◆ **EXCERPTED DATA**:

** Begin **

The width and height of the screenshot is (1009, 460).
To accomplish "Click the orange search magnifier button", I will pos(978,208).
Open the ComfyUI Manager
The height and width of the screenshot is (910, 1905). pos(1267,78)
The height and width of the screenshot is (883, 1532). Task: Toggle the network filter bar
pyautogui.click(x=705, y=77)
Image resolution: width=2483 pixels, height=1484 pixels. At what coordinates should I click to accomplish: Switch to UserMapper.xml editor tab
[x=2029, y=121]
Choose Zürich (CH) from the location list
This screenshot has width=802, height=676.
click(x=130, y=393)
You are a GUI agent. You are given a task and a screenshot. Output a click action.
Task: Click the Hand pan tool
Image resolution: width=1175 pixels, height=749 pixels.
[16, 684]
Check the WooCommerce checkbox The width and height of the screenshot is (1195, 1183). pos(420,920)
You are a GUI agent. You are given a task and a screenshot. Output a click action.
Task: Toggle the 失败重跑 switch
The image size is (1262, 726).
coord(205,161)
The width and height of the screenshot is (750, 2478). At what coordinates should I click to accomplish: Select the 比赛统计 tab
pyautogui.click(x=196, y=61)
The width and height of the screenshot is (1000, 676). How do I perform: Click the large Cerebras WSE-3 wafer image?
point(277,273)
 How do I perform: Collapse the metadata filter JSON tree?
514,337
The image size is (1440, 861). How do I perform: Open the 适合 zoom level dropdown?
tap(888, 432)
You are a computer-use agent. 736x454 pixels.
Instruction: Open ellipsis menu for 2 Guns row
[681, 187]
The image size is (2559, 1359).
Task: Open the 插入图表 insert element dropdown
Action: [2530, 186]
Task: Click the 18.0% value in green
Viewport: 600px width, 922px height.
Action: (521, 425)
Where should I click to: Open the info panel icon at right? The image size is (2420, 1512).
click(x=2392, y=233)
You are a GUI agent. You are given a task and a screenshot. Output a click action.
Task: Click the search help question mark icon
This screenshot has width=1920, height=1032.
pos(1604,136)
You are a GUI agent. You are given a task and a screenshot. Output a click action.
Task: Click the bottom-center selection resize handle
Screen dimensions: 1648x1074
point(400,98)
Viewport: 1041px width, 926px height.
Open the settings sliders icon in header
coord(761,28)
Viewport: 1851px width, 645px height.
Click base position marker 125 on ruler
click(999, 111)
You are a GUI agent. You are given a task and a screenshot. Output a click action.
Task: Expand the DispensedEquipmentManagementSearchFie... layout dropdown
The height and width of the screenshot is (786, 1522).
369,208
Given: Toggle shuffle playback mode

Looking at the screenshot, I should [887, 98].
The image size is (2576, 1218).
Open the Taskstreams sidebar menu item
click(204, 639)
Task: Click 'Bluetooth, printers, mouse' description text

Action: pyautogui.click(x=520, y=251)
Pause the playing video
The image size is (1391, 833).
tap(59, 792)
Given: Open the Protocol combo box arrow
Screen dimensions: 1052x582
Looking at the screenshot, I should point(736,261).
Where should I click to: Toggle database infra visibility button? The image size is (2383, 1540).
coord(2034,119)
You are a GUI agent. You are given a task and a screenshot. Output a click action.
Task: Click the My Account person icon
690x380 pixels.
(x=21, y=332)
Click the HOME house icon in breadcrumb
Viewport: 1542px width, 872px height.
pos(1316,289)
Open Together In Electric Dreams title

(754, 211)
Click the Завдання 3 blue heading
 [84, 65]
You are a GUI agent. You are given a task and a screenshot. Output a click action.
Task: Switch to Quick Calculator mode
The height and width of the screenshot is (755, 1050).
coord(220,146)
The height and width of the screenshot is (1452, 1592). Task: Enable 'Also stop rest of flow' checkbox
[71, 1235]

** End **

◆ **REQUIREMENT**:
Can you lay out the stretch from the row containing "Viewport: 1851px width, 645px height." through the end of the rows as a Markdown table with the columns Num and Line, giving each row a number and skipping any blank ones?

◆ **SOLUTION BELOW**:
| Num | Line |
|---|---|
| 1 | Viewport: 1851px width, 645px height. |
| 2 | Click base position marker 125 on ruler |
| 3 | click(999, 111) |
| 4 | You are a GUI agent. You are given a task and a screenshot. Output a click action. |
| 5 | Task: Expand the DispensedEquipmentManagementSearchFie... layout dropdown |
| 6 | The height and width of the screenshot is (786, 1522). |
| 7 | 369,208 |
| 8 | Given: Toggle shuffle playback mode |
| 9 | Looking at the screenshot, I should [887, 98]. |
| 10 | The image size is (2576, 1218). |
| 11 | Open the Taskstreams sidebar menu item |
| 12 | click(204, 639) |
| 13 | Task: Click 'Bluetooth, printers, mouse' description text |
| 14 | Action: pyautogui.click(x=520, y=251) |
| 15 | Pause the playing video |
| 16 | The image size is (1391, 833). |
| 17 | tap(59, 792) |
| 18 | Given: Open the Protocol combo box arrow |
| 19 | Screen dimensions: 1052x582 |
| 20 | Looking at the screenshot, I should point(736,261). |
| 21 | Where should I click to: Toggle database infra visibility button? The image size is (2383, 1540). |
| 22 | coord(2034,119) |
| 23 | You are a GUI agent. You are given a task and a screenshot. Output a click action. |
| 24 | Task: Click the My Account person icon |
| 25 | 690x380 pixels. |
| 26 | (x=21, y=332) |
| 27 | Click the HOME house icon in breadcrumb |
| 28 | Viewport: 1542px width, 872px height. |
| 29 | pos(1316,289) |
| 30 | Open Together In Electric Dreams title |
| 31 | (754, 211) |
| 32 | Click the Завдання 3 blue heading |
| 33 |  [84, 65] |
| 34 | You are a GUI agent. You are given a task and a screenshot. Output a click action. |
| 35 | Task: Switch to Quick Calculator mode |
| 36 | The height and width of the screenshot is (755, 1050). |
| 37 | coord(220,146) |
| 38 | The height and width of the screenshot is (1452, 1592). Task: Enable 'Also stop rest of flow' checkbox |
| 39 | [71, 1235] |